Texas Persimmon (Diospyros texans)
A common wild shrub in the Texas hill country and Trans-Pecos area, it is also known as Mexican Persimmon and Black Persimmon. Shrubs can grow up to 25 feet high with attractive curving branches. An easily identifiable trait is the smooth gray bark that sometimes peels off in sheets on older wood, revealing pinkish and beige wood underneath. The leathery dark green leaves can be evergreen (persistent) depending on local climate. I saw shrubs in Lajitas in full leaf early February, but nearly all leaves had fallen off shrubs at the Terlingua Ranch Lodge area.
Small white flowers appear February-June, with male and female flowers on different plants. Accordingly, fruits form on only female plants. Small (1” diameter) seeded and juicy black berries ripen in mid-summer. The berries are eaten by many bird species and mammals, including turkey, coyote, javelina, raccoon. White-tailed deer eats leaves and fruit. The dense branches are also favored by birds for building nests, as indicated by a shrub growing close to where I am now.
When ripe, the fruits are edible with a sweet and sour taste. Black juice stains fingers and fibers. Fruits were used as an astringent for treating sores in the throat and mouth, and the bark was chewed to treat heartburn. Also, local accounts praise persimmon jelly and wine.

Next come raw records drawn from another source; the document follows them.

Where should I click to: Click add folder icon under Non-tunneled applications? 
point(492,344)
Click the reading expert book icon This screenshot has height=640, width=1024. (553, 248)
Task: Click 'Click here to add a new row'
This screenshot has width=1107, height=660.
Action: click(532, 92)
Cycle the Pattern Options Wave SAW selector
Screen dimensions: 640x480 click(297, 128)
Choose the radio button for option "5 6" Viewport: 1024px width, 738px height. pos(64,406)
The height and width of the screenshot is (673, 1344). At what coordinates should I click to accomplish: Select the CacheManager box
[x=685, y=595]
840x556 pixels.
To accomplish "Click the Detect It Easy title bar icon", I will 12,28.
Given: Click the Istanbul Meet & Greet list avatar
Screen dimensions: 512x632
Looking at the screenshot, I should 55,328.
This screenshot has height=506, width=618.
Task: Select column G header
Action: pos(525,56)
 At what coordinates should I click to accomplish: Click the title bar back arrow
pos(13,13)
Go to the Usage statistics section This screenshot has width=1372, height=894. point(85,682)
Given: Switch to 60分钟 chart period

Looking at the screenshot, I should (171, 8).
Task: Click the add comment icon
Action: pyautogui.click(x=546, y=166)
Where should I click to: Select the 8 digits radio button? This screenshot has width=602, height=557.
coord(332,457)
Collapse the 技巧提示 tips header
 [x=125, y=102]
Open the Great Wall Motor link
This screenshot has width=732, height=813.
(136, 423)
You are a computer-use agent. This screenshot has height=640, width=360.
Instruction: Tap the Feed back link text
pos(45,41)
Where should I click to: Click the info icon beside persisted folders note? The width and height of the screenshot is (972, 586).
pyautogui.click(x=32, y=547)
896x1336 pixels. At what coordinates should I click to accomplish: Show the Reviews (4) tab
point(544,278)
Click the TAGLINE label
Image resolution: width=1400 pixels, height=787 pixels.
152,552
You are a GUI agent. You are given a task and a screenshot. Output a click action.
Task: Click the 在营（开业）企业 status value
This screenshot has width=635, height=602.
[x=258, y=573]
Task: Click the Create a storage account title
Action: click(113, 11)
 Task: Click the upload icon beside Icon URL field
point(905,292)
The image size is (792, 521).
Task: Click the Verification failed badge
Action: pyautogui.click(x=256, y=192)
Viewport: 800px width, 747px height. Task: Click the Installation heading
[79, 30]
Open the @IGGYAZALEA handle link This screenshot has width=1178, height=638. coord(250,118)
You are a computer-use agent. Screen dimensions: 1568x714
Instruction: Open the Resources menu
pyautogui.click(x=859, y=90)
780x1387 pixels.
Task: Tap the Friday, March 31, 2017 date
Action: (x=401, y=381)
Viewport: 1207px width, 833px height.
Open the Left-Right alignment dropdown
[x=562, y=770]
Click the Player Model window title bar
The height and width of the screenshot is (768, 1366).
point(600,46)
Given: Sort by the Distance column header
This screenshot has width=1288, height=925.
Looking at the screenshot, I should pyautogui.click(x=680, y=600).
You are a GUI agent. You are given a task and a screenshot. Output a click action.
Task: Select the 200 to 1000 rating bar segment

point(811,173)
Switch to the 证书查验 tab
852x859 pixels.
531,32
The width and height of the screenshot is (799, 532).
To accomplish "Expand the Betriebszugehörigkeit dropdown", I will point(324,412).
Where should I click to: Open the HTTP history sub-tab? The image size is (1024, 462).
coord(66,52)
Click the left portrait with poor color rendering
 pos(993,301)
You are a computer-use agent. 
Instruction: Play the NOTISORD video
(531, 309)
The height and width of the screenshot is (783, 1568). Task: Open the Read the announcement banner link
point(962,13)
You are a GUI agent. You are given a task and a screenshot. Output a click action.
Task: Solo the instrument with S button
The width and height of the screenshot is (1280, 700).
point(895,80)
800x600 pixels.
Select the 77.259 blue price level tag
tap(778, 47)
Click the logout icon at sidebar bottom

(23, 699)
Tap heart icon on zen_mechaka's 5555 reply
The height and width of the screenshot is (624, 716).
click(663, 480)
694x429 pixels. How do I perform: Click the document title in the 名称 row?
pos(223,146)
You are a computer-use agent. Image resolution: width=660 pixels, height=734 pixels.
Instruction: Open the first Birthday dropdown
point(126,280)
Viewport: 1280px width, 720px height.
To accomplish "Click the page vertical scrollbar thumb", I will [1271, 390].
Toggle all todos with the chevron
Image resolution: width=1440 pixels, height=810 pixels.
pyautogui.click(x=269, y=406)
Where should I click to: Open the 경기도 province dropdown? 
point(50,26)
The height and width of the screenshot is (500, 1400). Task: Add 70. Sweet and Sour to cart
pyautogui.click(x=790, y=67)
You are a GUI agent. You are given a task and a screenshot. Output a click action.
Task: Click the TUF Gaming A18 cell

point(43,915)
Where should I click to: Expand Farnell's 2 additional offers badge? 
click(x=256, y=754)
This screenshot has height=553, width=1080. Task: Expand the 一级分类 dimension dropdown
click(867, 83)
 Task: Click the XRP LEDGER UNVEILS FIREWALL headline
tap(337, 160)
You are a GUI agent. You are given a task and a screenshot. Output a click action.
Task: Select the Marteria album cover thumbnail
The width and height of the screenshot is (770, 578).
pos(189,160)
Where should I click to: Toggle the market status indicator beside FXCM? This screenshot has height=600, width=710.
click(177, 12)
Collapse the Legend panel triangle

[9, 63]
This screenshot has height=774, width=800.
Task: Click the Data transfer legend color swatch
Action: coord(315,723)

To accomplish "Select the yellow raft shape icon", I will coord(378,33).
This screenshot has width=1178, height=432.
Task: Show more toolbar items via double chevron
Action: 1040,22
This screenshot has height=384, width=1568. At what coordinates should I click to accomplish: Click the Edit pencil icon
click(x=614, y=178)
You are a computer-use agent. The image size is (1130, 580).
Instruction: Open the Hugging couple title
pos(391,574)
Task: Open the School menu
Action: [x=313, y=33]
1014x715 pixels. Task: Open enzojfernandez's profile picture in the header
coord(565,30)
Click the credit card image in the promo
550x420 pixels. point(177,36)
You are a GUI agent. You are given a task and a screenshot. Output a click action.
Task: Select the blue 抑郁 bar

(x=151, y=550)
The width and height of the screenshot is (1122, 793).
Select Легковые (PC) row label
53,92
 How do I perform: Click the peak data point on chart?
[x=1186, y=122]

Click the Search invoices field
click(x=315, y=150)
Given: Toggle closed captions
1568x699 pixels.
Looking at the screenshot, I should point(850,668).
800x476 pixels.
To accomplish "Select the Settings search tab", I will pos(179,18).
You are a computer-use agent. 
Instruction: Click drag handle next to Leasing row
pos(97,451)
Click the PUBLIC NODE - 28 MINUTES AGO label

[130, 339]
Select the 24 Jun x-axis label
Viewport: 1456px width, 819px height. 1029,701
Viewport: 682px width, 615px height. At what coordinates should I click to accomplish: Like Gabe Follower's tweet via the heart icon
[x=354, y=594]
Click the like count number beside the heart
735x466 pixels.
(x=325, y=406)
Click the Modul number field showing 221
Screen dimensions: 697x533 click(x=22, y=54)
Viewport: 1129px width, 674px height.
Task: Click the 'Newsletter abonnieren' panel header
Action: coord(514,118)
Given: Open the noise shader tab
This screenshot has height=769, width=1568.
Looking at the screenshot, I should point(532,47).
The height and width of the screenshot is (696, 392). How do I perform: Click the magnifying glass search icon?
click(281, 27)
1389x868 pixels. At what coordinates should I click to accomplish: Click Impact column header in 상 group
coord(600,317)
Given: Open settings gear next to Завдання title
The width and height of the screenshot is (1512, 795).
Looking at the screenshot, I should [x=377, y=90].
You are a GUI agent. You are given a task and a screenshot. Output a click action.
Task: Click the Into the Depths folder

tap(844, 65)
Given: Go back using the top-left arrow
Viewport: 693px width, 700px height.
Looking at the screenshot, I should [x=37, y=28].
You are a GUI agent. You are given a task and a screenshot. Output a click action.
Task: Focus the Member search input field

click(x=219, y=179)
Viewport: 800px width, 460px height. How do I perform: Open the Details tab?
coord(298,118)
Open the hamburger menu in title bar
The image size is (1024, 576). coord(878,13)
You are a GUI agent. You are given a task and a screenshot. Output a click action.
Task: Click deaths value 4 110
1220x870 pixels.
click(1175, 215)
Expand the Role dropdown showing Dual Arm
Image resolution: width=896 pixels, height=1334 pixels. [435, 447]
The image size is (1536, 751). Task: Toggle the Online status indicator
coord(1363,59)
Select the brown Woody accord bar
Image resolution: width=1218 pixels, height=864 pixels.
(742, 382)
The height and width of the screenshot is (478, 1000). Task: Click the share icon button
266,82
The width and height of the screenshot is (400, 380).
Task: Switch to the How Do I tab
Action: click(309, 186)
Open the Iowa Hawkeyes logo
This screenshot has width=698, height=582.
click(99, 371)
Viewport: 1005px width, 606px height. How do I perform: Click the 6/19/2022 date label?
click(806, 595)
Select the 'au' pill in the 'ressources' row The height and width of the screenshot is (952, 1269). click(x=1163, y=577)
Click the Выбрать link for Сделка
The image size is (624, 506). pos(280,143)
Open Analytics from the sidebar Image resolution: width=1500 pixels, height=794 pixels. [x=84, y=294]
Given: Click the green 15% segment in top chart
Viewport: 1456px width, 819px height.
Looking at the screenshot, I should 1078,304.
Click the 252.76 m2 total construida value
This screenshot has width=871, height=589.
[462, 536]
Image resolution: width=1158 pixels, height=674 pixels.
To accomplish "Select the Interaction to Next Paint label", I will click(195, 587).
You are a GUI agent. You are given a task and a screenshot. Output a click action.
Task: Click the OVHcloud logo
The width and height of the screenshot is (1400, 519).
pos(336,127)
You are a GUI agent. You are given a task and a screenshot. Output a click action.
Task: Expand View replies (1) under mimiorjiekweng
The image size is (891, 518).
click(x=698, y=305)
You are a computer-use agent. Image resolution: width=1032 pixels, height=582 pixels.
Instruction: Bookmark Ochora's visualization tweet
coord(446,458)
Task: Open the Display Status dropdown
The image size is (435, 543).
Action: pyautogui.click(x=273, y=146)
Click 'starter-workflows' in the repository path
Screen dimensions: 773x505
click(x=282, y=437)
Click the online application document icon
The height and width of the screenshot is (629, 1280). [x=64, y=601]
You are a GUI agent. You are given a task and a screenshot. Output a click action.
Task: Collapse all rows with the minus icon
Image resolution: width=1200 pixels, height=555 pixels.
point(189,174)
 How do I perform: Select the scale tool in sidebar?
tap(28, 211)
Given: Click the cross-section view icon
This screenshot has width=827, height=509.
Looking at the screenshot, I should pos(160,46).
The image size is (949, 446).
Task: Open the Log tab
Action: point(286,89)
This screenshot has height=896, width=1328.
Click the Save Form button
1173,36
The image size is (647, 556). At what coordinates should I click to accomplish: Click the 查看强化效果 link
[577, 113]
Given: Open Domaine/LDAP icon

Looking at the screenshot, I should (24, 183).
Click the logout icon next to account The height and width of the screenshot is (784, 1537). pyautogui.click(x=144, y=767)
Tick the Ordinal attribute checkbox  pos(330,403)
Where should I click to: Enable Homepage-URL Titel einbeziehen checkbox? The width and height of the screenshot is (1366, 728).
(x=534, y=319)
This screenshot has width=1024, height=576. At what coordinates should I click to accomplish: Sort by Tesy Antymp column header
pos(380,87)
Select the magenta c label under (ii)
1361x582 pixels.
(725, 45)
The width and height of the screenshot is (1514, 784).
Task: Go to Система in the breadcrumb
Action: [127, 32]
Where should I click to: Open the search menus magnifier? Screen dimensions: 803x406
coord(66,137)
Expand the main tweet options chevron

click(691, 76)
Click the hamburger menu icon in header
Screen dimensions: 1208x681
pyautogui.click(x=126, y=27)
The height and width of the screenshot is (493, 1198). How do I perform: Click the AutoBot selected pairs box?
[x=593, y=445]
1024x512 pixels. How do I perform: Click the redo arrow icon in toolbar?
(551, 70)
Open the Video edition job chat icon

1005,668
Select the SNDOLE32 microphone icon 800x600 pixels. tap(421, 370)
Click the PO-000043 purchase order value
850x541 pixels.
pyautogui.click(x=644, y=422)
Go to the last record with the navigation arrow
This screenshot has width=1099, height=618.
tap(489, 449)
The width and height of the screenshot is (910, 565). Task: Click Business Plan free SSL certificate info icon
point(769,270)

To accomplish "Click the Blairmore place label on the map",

The Texas persimmon is a favored landscape tree with aesthetic qualities accompanying its wildlife and food attributes. Young trees are slow growing and like partial shade with abundant water. Conversely, established plants tolerate full sun and limited water. Dried fresh seeds may germinate, but the plant is difficult to propagate by cuttings. This shrub is a perfect candidate for xeriscaping in semi-arid and arid environments and makes its home quite well here in the Big Bend region.